DATASET RECORDS.
┄┄┄┄┄┄

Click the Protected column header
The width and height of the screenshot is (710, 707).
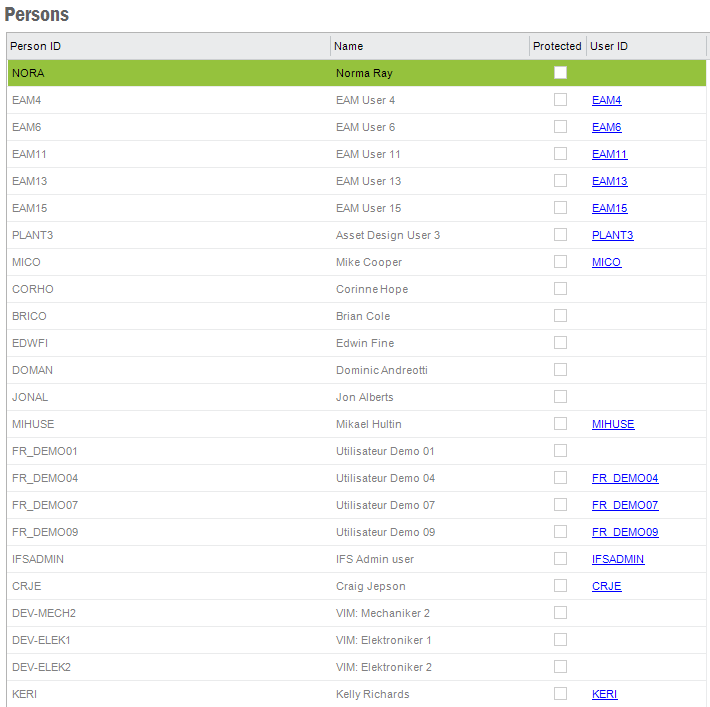[x=557, y=46]
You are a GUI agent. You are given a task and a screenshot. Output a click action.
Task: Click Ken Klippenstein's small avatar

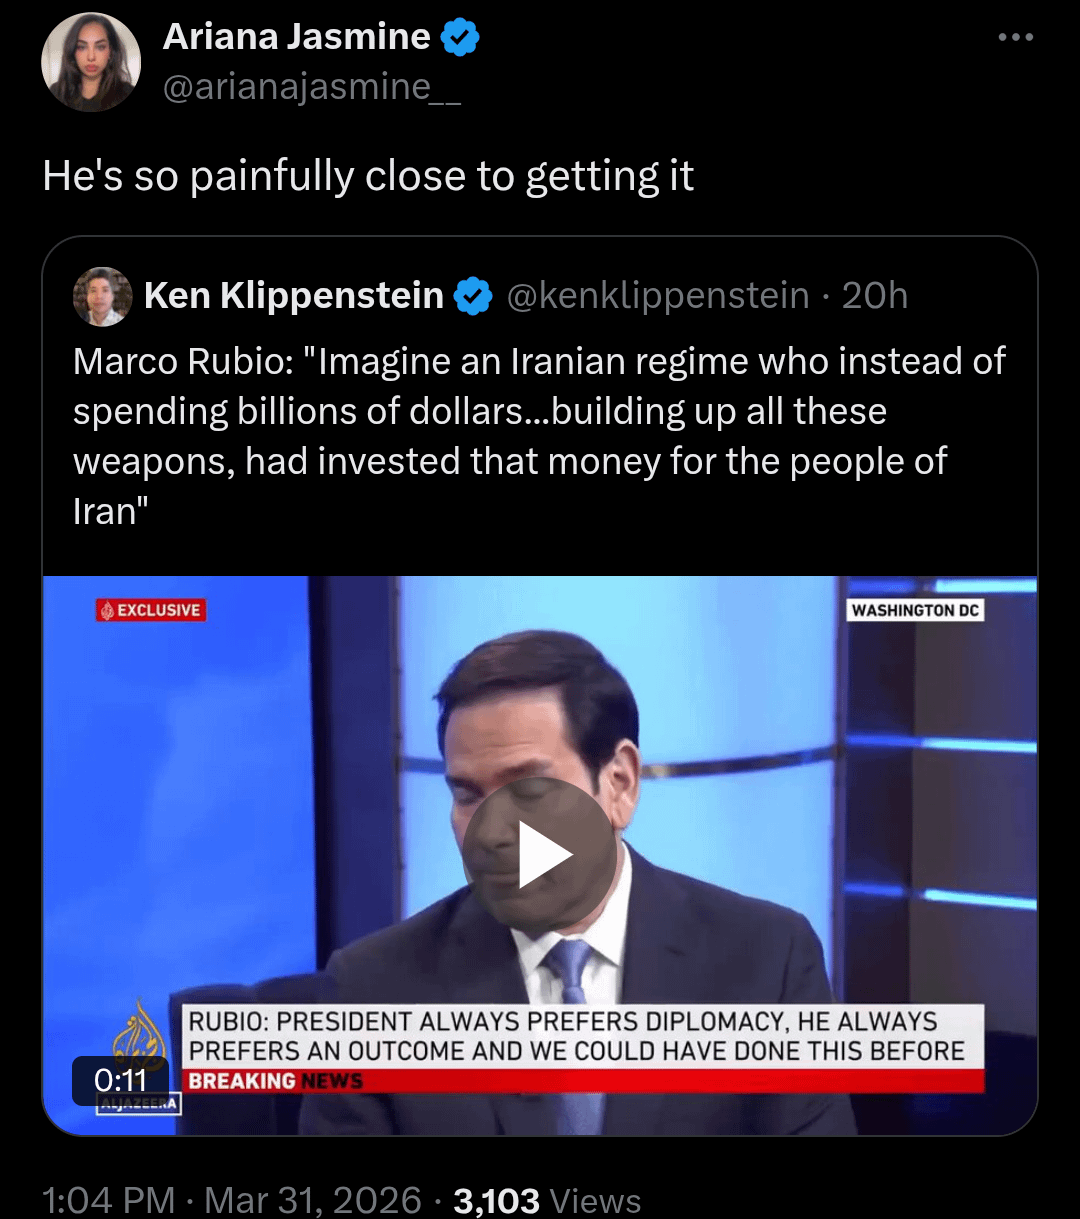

┄┄┄┄┄┄

WHAT THIS TASK INVOLVES. Please rewrite all the records above, swapping "screenshot" for "image" and keeping everything else the same. Omit the pictures.

TASK SOLUTION.
Click the Protected column header
The width and height of the image is (710, 707).
[x=557, y=46]
You are a GUI agent. You are given a task and a image. Output a click action.
Task: Click Ken Klippenstein's small avatar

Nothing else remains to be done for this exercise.